Resolução CNJ 219/2016: relatora homologa acordo firmado entre Amapi e TJ-PI

AMB e Amapi empreendem esforço conjunto e cada juiz de 1ª instância terá um assessor
A conselheira Tânia Regina Silva Reckziegel homologou o acordo firmado entre a Associação dos Magistrados do Piauí (Amapi) e o Tribunal de Justiça do Estado (TJ-PI) para o cumprimento da Resolução 219/2016 do Conselho Nacional de Justiça (CNJ), que trata da equalização da força de trabalho nos tribunais brasileiros, nos autos do Procedimento de Controle Administrativo (PCA) 0005022-39.2018.2.00.0000.
A Associação dos Magistrados Brasileiros (AMB) participa do processo como interessada e esteve presente na audiência de conciliação. O TJ-PI enviará o Projeto de Lei à Assembleia Legislativa do Piauí para, sem aumento de despesas, extinção dos atuais 214 cargos de Assessores de Magistrados de Primeiro Grau CC/03 e a criação de 302 cargos de assessoramento aos Magistrados de Primeiro Grau CC/04. A previsão é que a distribuição de vagas seja realizada pelo TJ-PI, logo após a aprovação do parlamento piauiense.

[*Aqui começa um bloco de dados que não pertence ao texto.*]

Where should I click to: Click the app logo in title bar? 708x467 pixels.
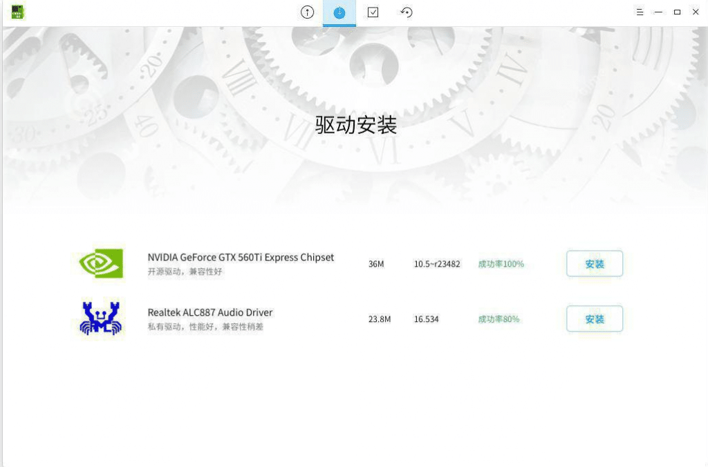pyautogui.click(x=18, y=12)
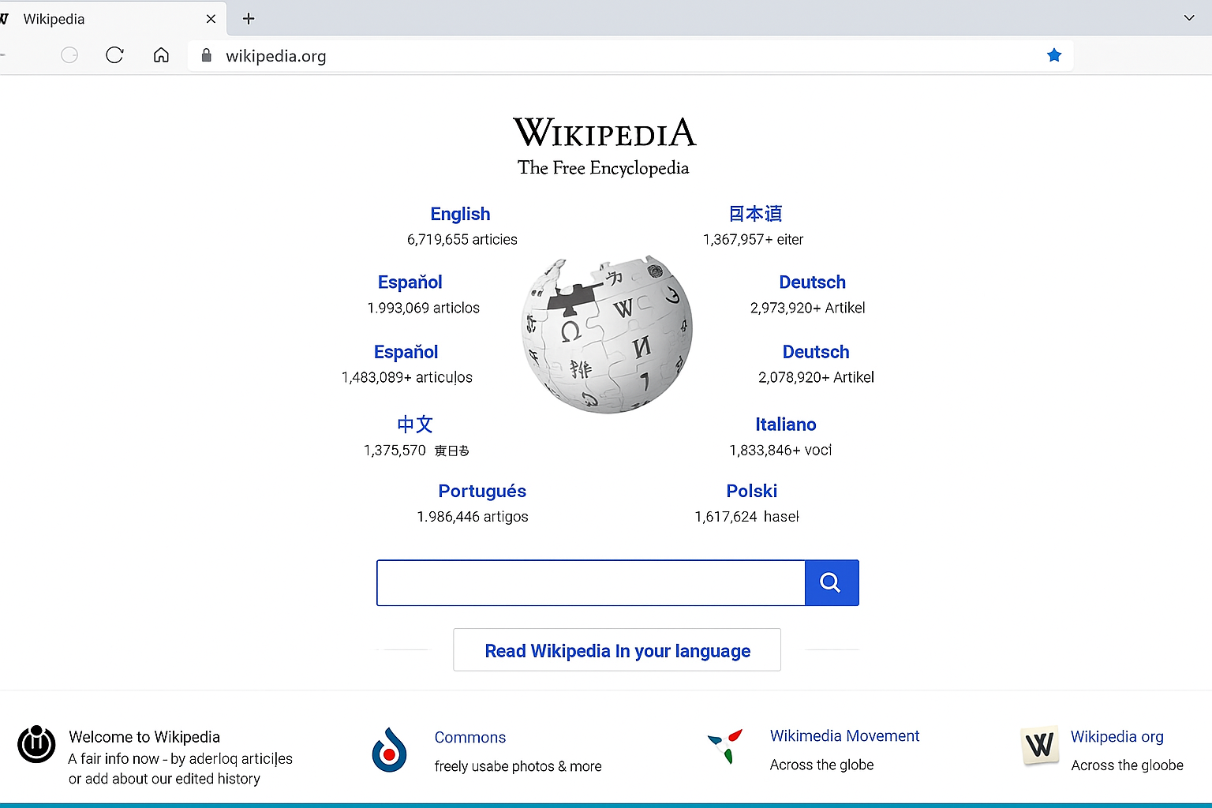Go to the browser home page icon
The width and height of the screenshot is (1212, 808).
point(161,55)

Em seguida, o setor competente do TJ-PI fará um novo levantamento com base na Resolução 219/2016 do CNJ e, caso haja servidores em exercício no segundo grau de jurisdição em desacordo com a norma prevista no art.3º c/c art. 6º da referida Resolução, pelo menos 50% da quantidade destes servidores excedentes serão remanejados para o primeiro grau.

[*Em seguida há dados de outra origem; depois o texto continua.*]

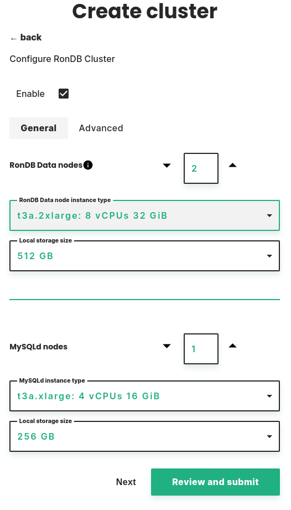Open RonDB Data node instance type dropdown
This screenshot has width=291, height=510.
click(144, 215)
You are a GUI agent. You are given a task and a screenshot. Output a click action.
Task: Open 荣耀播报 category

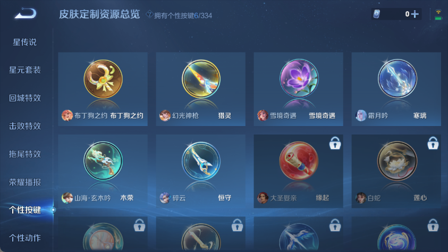coord(25,182)
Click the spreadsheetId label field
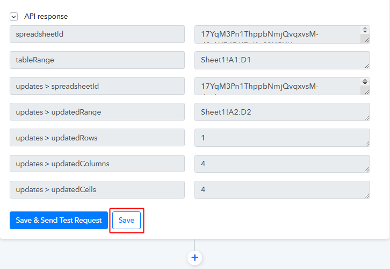The height and width of the screenshot is (269, 390). coord(97,34)
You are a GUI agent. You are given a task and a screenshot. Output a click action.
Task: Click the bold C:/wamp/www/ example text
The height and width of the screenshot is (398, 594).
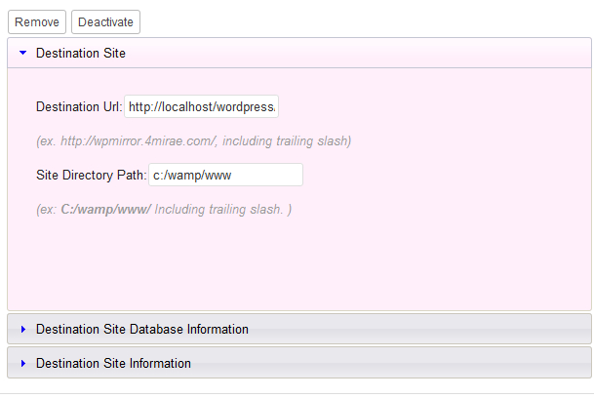(x=105, y=210)
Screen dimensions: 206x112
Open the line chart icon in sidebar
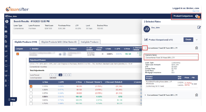pyautogui.click(x=6, y=56)
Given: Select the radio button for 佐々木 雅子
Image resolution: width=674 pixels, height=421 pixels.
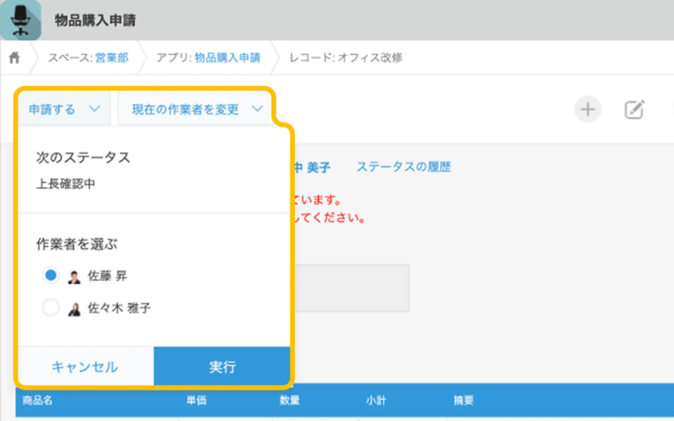Looking at the screenshot, I should coord(51,307).
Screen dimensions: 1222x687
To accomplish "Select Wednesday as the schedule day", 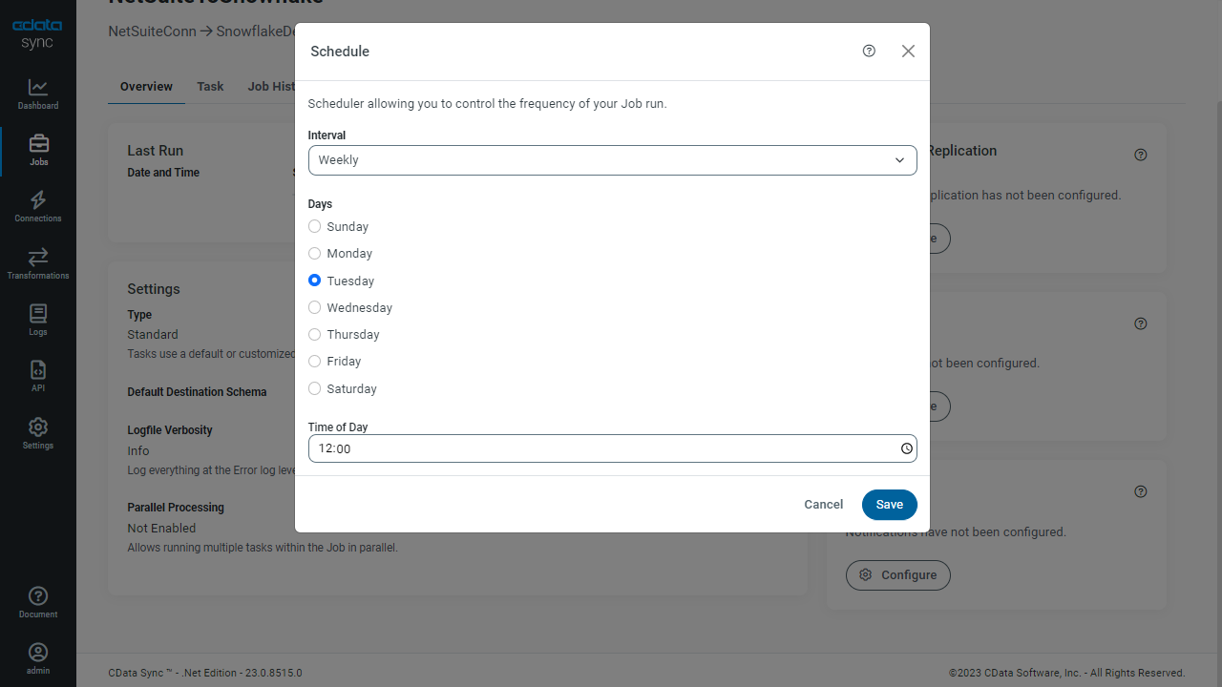I will 315,307.
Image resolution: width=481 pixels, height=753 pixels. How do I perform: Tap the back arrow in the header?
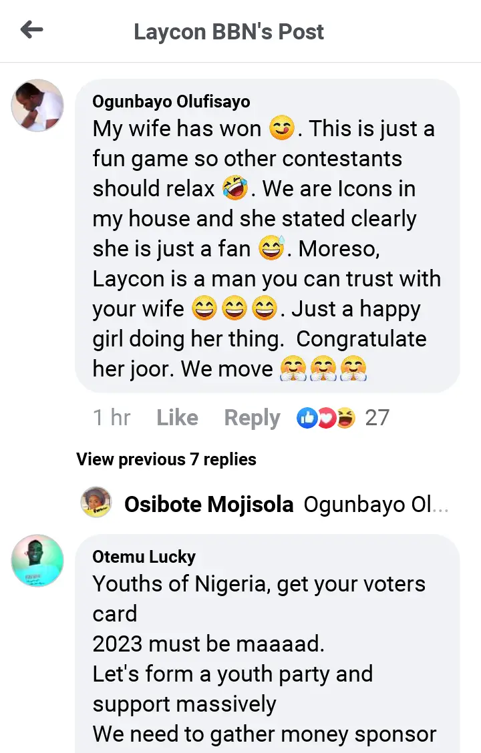pyautogui.click(x=32, y=30)
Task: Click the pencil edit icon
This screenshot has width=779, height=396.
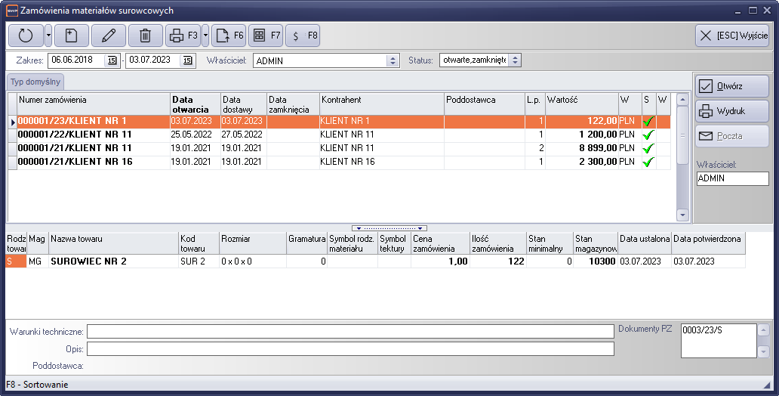Action: (109, 36)
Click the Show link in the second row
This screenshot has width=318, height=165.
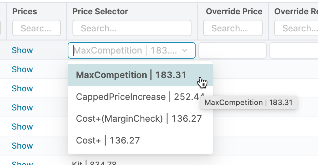pos(22,70)
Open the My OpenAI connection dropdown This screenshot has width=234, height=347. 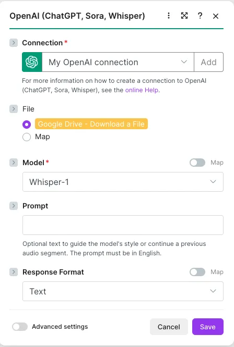point(118,62)
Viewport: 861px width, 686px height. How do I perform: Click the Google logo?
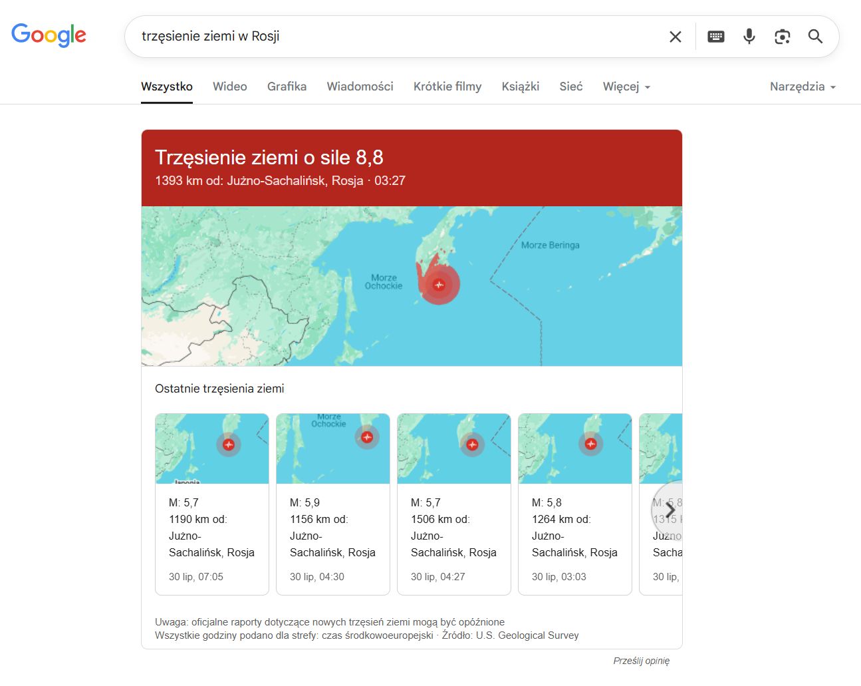tap(49, 35)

AMB e Amapi trabalharam para que juízes de 1ª instância tenham pelo menos um assessor.
“A partir do próximo ano, todos os gabinetes dos colegas Juízes de Juizados (unidades não agregadas) terão um oficial de gabinete e um assessor. Nos demais casos, salvo os juízes de instância inicial com volume processual inferior a 500 processos na média trienal, praticamente todos os gabinetes de juízes titulares e auxiliares contarão com um oficial de gabinete e dois assessores”, explicou o presidente da Amapi, Leonardo Brasileiro.
Entenda a Resolução nº 219/2016
A Resolução 219/2016 entrou em vigor no dia 1º de julho de 2017. A medida integra a Política Nacional de Atenção Prioritária ao Primeiro Grau de Jurisdição, que tem objetivo equalizar a força de trabalho nos tribunais.
Juízes do 1º grau do Tribunal de Justiça de Pernambuco (TJ-PE), Tribunal de Justiça de Goiás (TJ-GO), Tribunal de Justiça do Amazonas (TJ-AM) e do Tribunal de Justiça do Amapá (TJ-AP), entre outros tribunais, já foram beneficiados pela atuação da AMB em relação à Resolução nº 219 de 2016.